DUCKTAIL: An infostealer malware targeting Facebook business accounts
WithSecure has discovered an ongoing operation (dubbed "DUCKTAIL") that targets individuals and organizations that operate on Facebook’s Business/Ads platform.
The threat actor targets individuals and employees that may have access to a Facebook Business account with an information-stealer malware. The malware is designed to steal browser cookies and take advantage of authenticated Facebook sessions to steal information from the victim's Facebook account and ultimately hijack any Facebook Business account that the victim has sufficient access to.
The hijacking is achieved by adding the threat actor's e-mail address to the Facebook Business account with Admin and Finance editor roles. In essence, this provides the threat actor unrestricted access to the account.
We have observed individuals with managerial, digital marketing, digital media, and human resources roles in companies to have been targeted. WithSecure has identified instances where the malware was delivered to victims through LinkedIn.

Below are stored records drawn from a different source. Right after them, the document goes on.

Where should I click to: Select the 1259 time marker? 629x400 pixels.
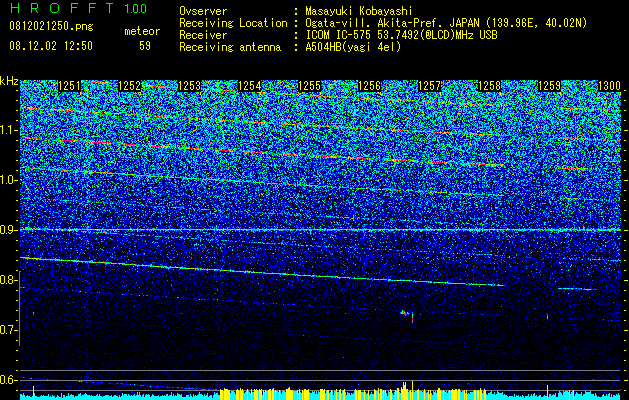[549, 86]
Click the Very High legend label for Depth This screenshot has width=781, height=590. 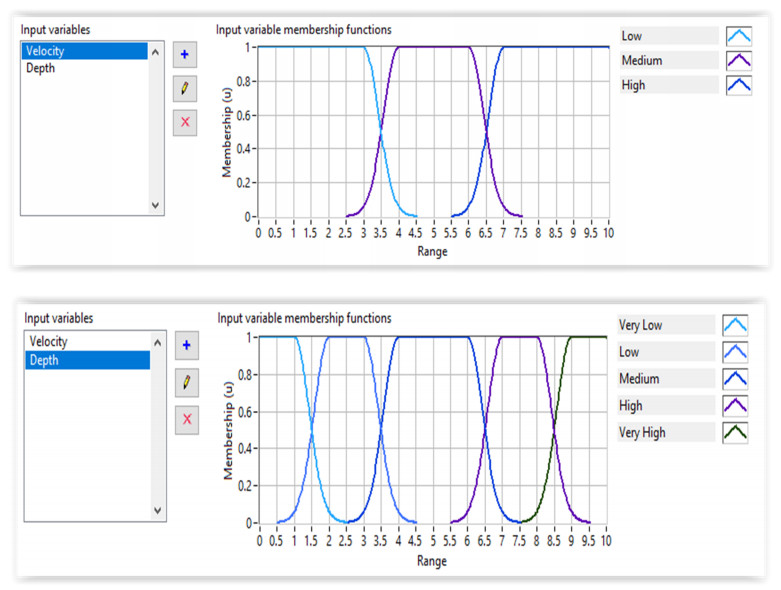click(666, 433)
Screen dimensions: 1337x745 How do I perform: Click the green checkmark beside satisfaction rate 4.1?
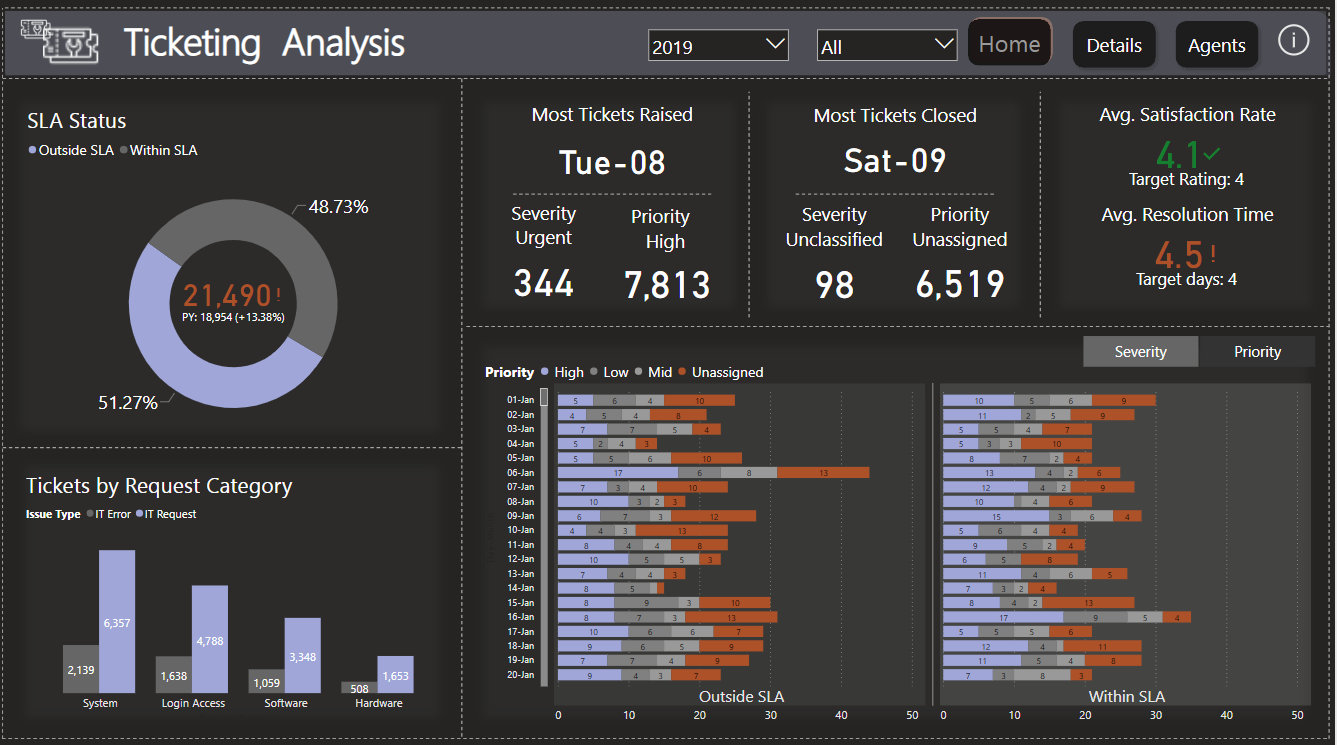click(1213, 154)
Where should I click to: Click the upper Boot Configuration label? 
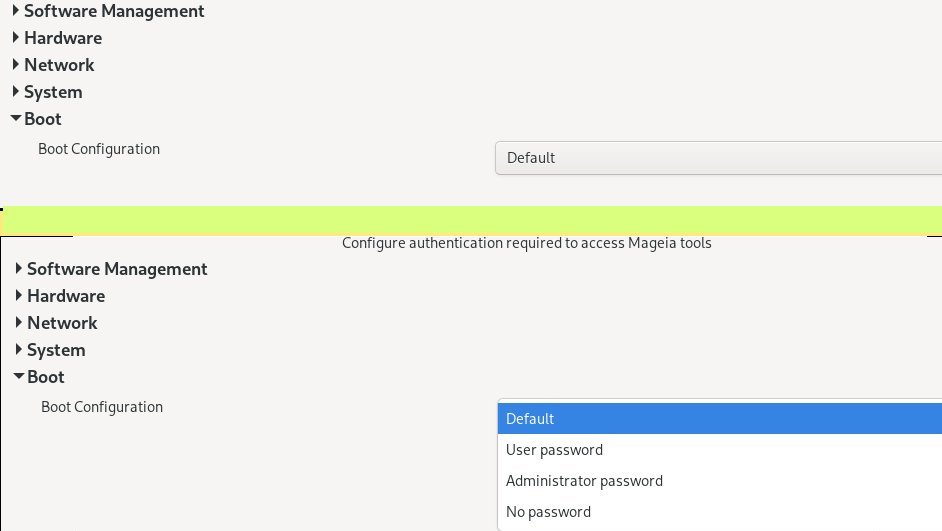pos(99,149)
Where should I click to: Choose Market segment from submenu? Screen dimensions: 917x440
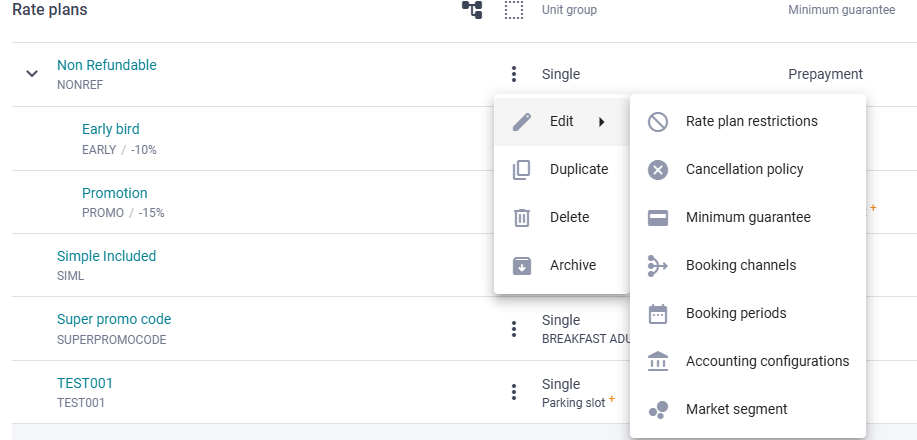(748, 410)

Based upon analysis and gathered data, we have determined that the operation is conducted by a Vietnamese threat actor. The chain of evidence suggests that the threat actor’s motives are financially driven.
The popularity of social network and media platforms remain on the rise, and we expect cybercriminals to be naturally drawn towards exploiting them however they can. We believe this trend will continue as cybercriminals increasingly abuse these platforms to achieve objectives including malware distribution, theft, disinformation campaigns, and fraud. Up until now, we’ve been relatively lucky – our most recent examples of social network-based cybercrime reveal threat actors using relatively mild motives (monetization). Future cybercriminal campaigns on social network platforms may not be so gentle.
A full report describing the timeline of DUCKTAIL’s activities, a detailed analysis of its malware component, and appendices containing indicators of compromise, Yara detection rules, metadata, and MITRE ATT&CK techniques can be downloaded from a link on this page.
Prevention
As with all operations of this nature, vigilance and alertness are key to avoiding becoming a victim. Many spear phishing campaigns target users on LinkedIn, and if you are in a role that has admin access to corporate social media accounts, it is important to exercise caution when interacting with others on social media platforms. It goes without saying that caution should also be exercised when dealing with attachments or links sent from individuals you are unfamiliar with.
Detection
WithSecure Elements Endpoint Detection and Response
WithSecure Elements Endpoint Detection and Response detects multiple stages of the attack lifecycle. This will generate a single incident with detailed detections, including:
Ducktail infostealer detected
File download headless browser
Dotnet telegram bot module load
Webbrowser database file accessed
Abnormal connection to telegram api
WithSecure Elements Endpoint Protection
WithSecure Elements Endpoint Protection offers multiple detections that detect the malware and its behavior. Ensure that real-time protection as well as DeepGuard are enabled. You may run a full scan on your endpoint. Our products currently offer the following detections against the malware:
Trojan:W32/DuckTail.*
Trojan:W32/SuspiciousDownload.A!DeepGuard
Trojan:W32/WindowsDefenderExclusion.A!DeepGuard
Malicious certificate blocking
Mitigation
We recommend reviewing users added to your Facebook Business account through Meta’s Business Manager and revoking access for unknown users that were granted Admin access (with finance editor role).
As the malware exfiltrates all the stolen browser cookies, we recommend terminating all browser authentication sessions and resetting your existing login credentials.